産湯の儀でまた、お経を唱えなければならない。声がガラガラである。これが七夜まで、朝夕二回湯に入れる度に唱えなければならない。いくら我が子でも少し億劫になる。
しかし、これも我が子が健康に育つ為と自らに言い聞かせながら立ち上がると、産湯の儀へ参加するために部屋を後にする。
観音寺城 観音寺
後藤賢豊が寺に入る。六角氏当主六角定頼の居る部屋の前にくると、一度自らの服装に乱れがないかを確認し、部屋に入る。
「御屋形様、義賢様に御嫡男がお産まれになりました。」
「そうか、それは良かった。生まれた子はどの様であったか。」
「は、それはそれは大きな声で泣いておりました。

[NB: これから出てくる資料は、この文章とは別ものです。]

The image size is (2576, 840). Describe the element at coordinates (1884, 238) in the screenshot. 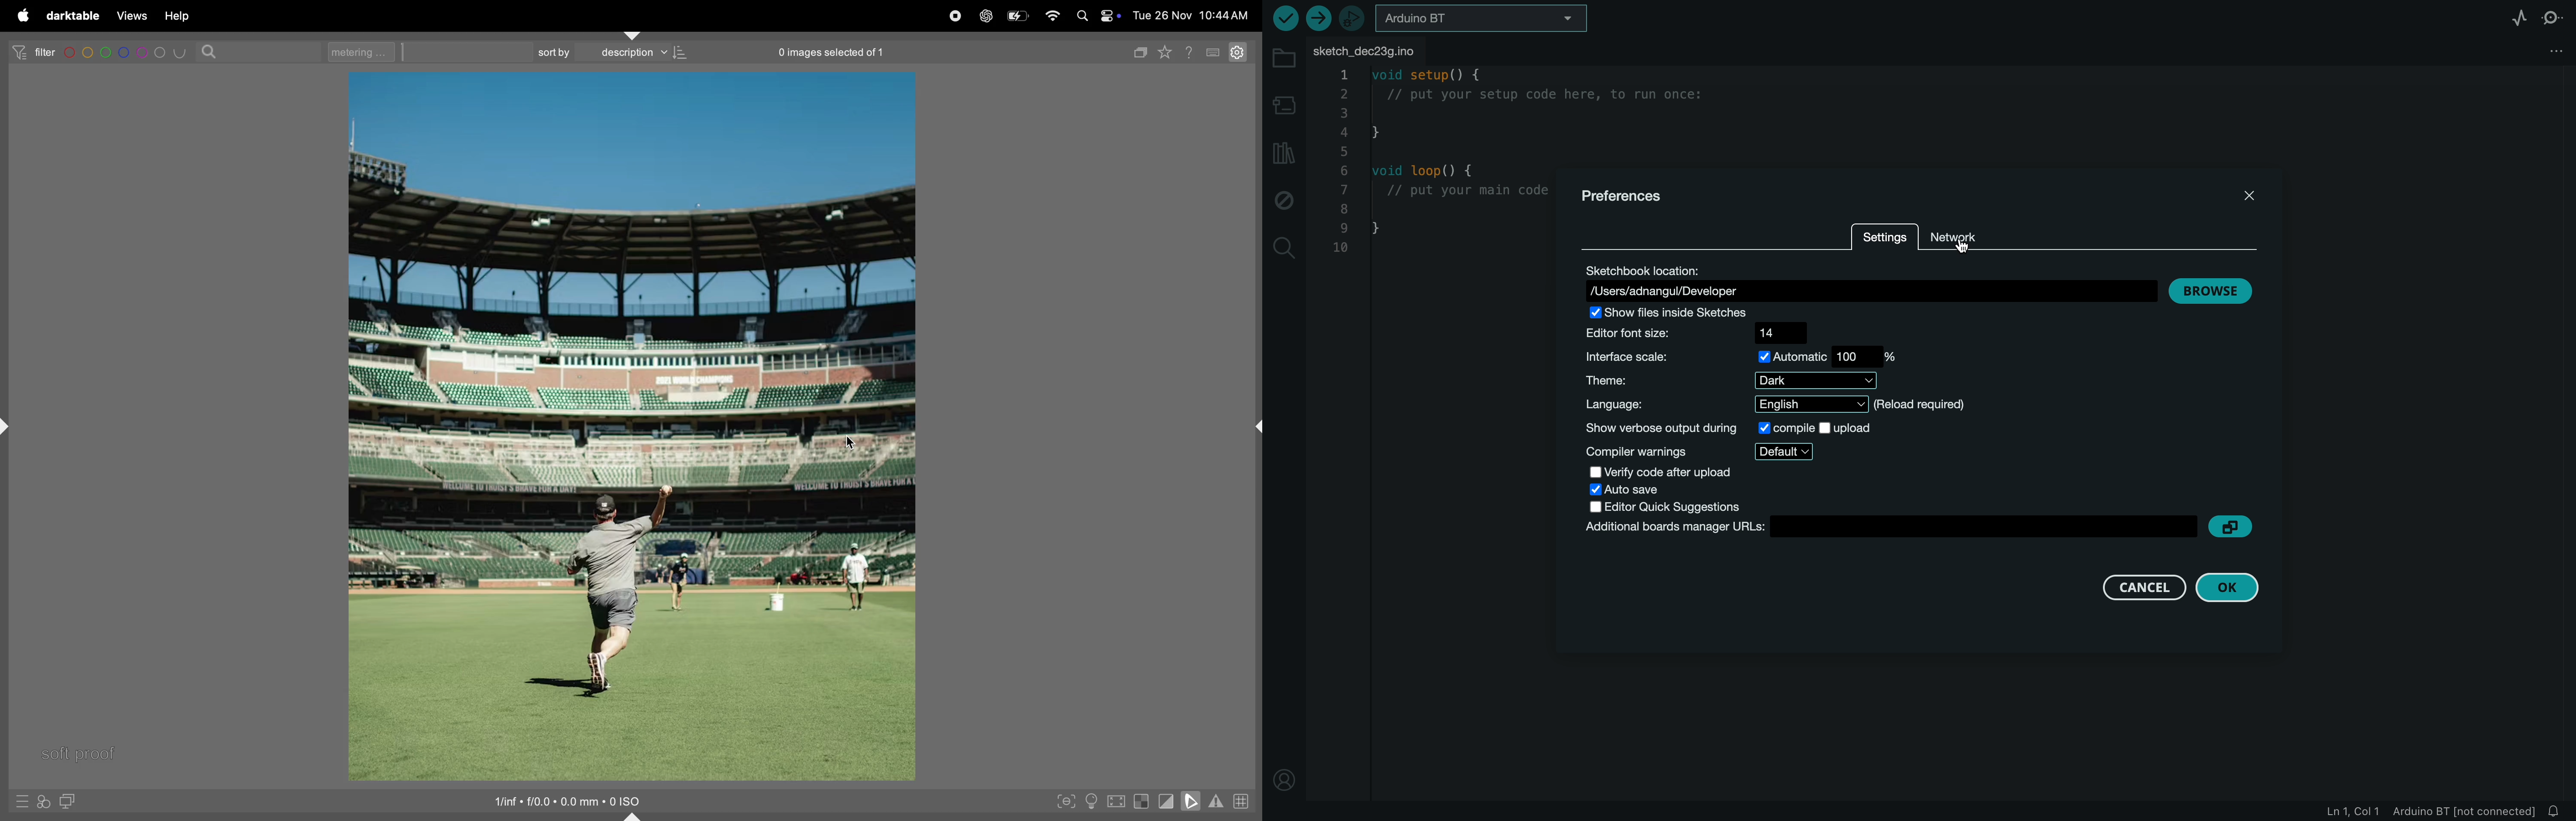

I see `settings` at that location.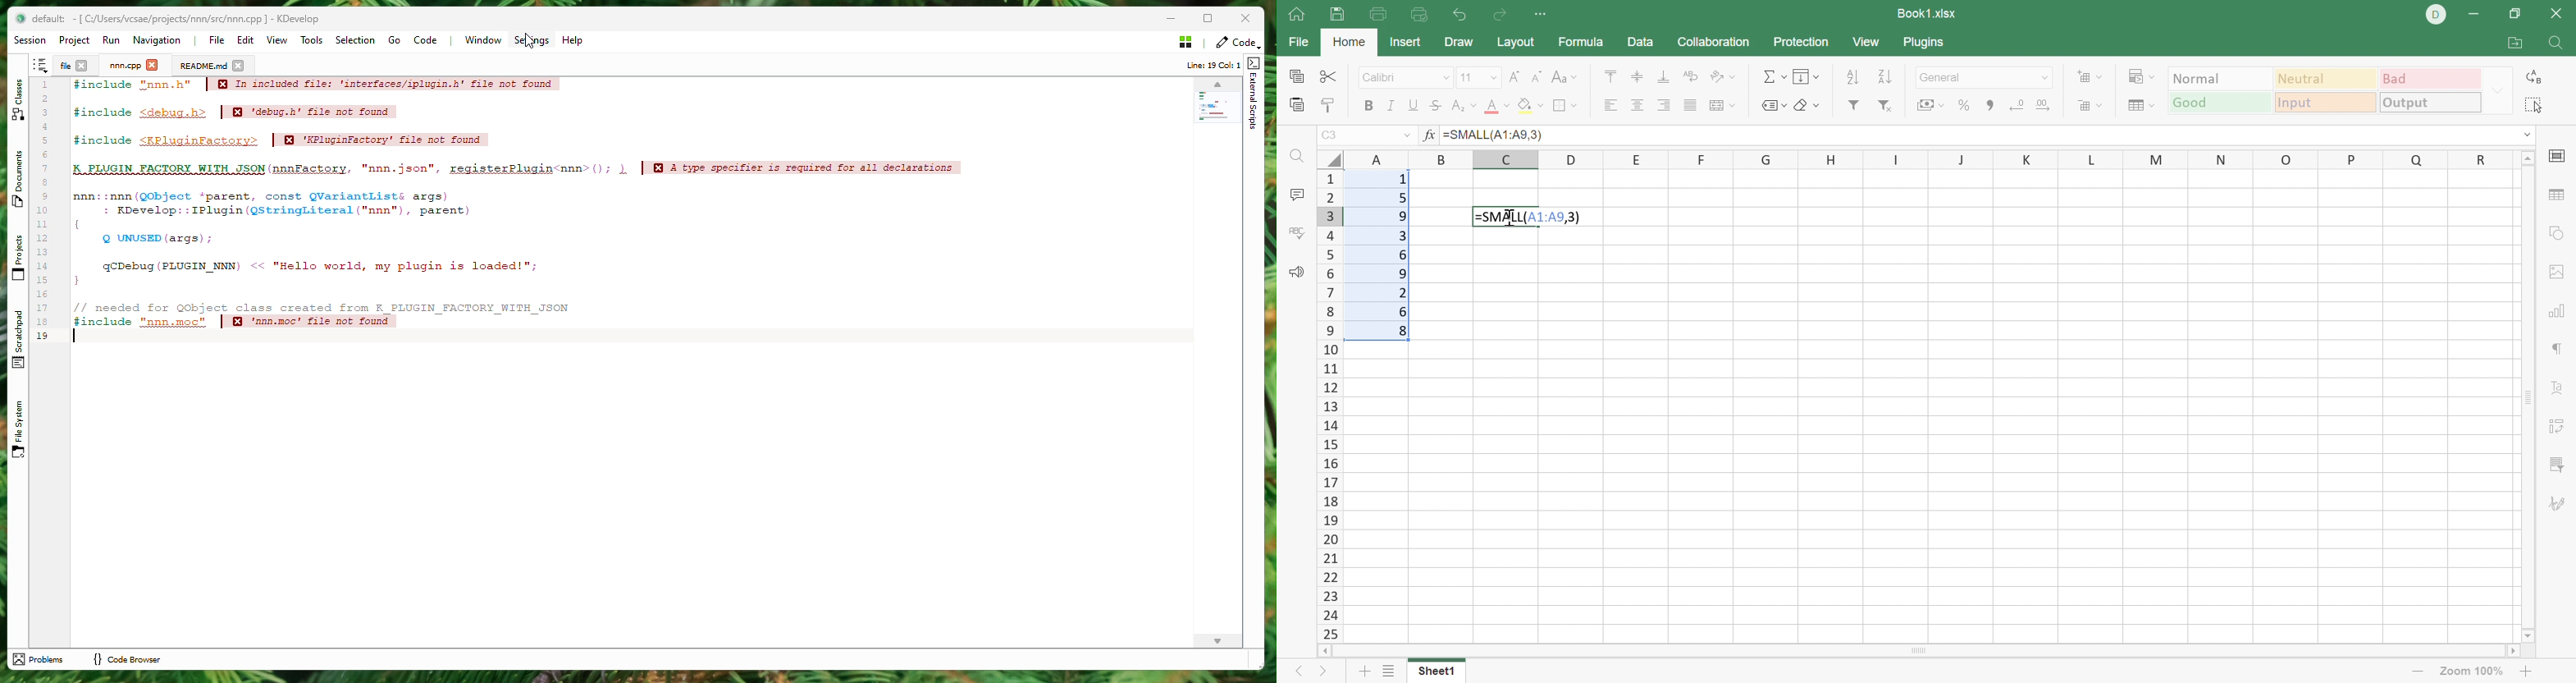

まるで雷が落ちたかのようです壮健な男子に成長するかと。」
「うむ。山場を越えたことで肩の荷が降りて疲れているだろうが最後までしっかりと頼むぞ。」
賢豊に念を押して下がらせる。寺から出ていった後に大原高保が部屋に入ってきた。
「どうやら、兄上の不安は杞憂であったようだな。義賢も伊勢への遠征をしっかりとこなしている。うまくいけば兄上も含めて三代は六角氏は安泰であるな。」
定頼の弟で大原氏に養子に入った高保は興奮気味に話し続けた。定頼は、未だに納得いっていないような顔をしながら返事をする。

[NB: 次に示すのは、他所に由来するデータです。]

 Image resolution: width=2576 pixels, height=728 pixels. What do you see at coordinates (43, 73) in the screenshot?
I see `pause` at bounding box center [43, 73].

「未だに信じられんが不安が杞憂であった事はとても喜ばしい。義賢はあまり体が強くない。故に種も薄いのではと思っていたがこうも早くも生まれるとはな。伊勢への遠征の件はよくやってくれた。家中も義賢を私の後継者としてより一層認めてくれるだろう。」
「家中の義賢を見る目は少しづつ変わっている。嫡男として軍事をしっかりと差配できているからな。それと、国内外から祝福の贈り物が明日からたくさん届くだろうな。奉行人達は大忙しになるだろうな。」
高保との会話を終えると、従者を呼び、本丸に帰る旨を伝える。寺の外に出ると嫡男誕生の報が山の麓にいる者達に伝わったのか読経の声は聞こえなくなっていた。家臣達も少しづつ自らの屋敷に帰り始めているらしい。産屋の方を向き、生まれたばかりの我が孫が健やかに成長してくれることを願い再び本丸に向け、歩を進める。